Aim of the exercise: Rewrite every one of the records below, replacing "screenshot" with "screen capture" and keeping everything else unchanged. Leave the pictures out of your answer.

Given information:

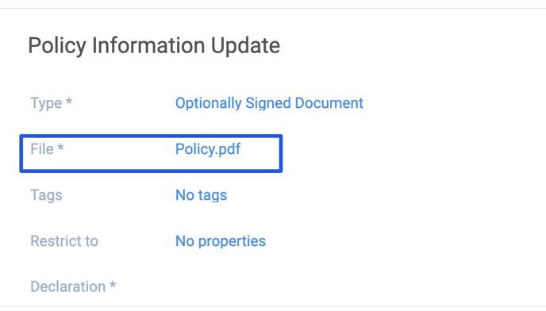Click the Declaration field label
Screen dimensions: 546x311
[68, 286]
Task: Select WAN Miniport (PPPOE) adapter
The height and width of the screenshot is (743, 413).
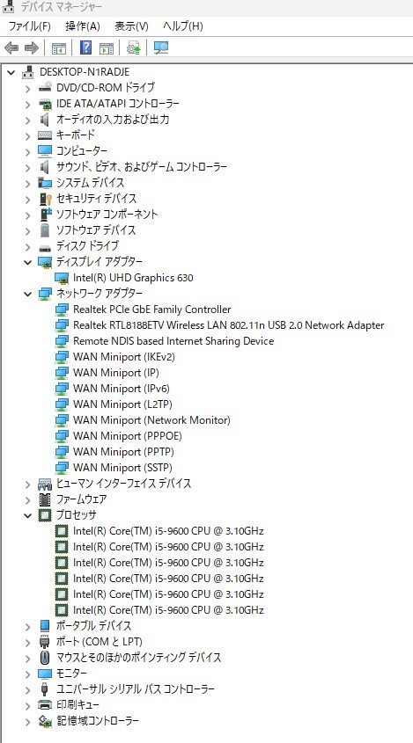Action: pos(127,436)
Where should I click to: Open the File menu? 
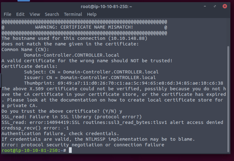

Response to this task:
Click the Declaration field label
Screen dimensions: 546x311
[68, 286]
Task: Select WAN Miniport (PPPOE) adapter
The height and width of the screen capture is (743, 413).
Action: pos(127,436)
Where should I click to: Open the File menu? 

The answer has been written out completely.